Monthly Archives: December 2023

Midnight Screamings: Christmas Evil

I am making a New Year’s Resolution to return to blogging during the year 2024, starting with a slew of horror films in January to start the new year off on the dark side. But I had one or two holiday lumps of coal that just couldn’t wait until the calendar year switches over. Happy Holidays.

Christmas, an ostensible apotheosis of human togetherness, is also the apex of modernity’s hypocrisy and self-contradiction. While Christmas offers possibilities, it also implies assumptions and standards, and smuggles in judgement and failure. In addition to exacerbating consumerism, it metastasizes potentially possessive orientations toward compassion doled out in objects rather than genuine empathy. It is, as many have remarked, the loneliest time of year. While this isn’t a new observation, few films dissect these paradoxes as viciously and unapologetically as Lewis Jackson’s Christmas Evil.

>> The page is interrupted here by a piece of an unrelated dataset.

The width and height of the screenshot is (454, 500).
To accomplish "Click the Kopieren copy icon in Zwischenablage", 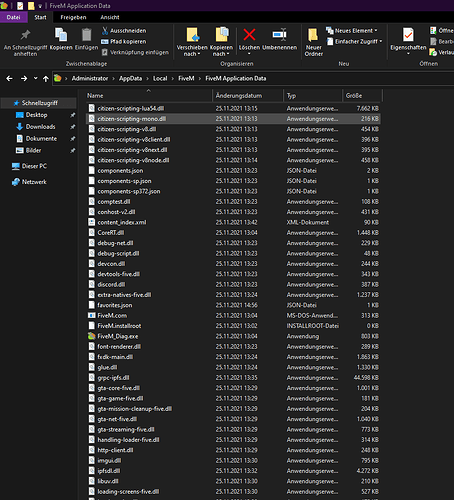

In the guise of an exploitation film – or because it is an exploitation film – it exploits the gap in our stated and performed values, scratching at it until it bleeds.

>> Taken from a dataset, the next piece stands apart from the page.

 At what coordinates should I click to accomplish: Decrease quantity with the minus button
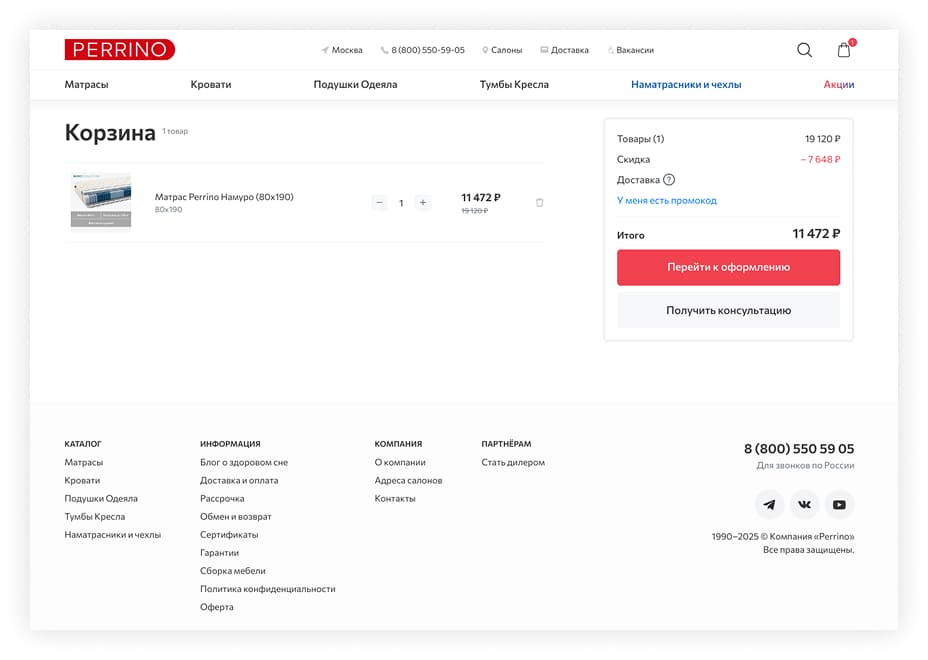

You know you’re in for something special almost immediately: Christmas Evil joins the wonderful club of films whose on-screen titles are different from their marketed titles. Christmas Evil’s in-credit title is You Better Watch Out, whose declarative claim suggests a moralistic missive which can’t quite match the blunt vagueness of Christmas Evil, perhaps the most straightforward title one could conjure for the narrative presented, but also the opaquest. “Christmas Evil” is almost totally unrevealing – it tells us next to nothing – yet it really tells us everything we need to know. It evokes the real feel of this film, a kind of brute poetry that puts in very little ostensible effort but radiates a kind of demonic sorrow. The vicious simplicity of the title anticipates a film that is both, minutely observed and deeply abstract, extremely simple and deceptively complex, a film that reveals more with every viewing, a gift that keeps on giving.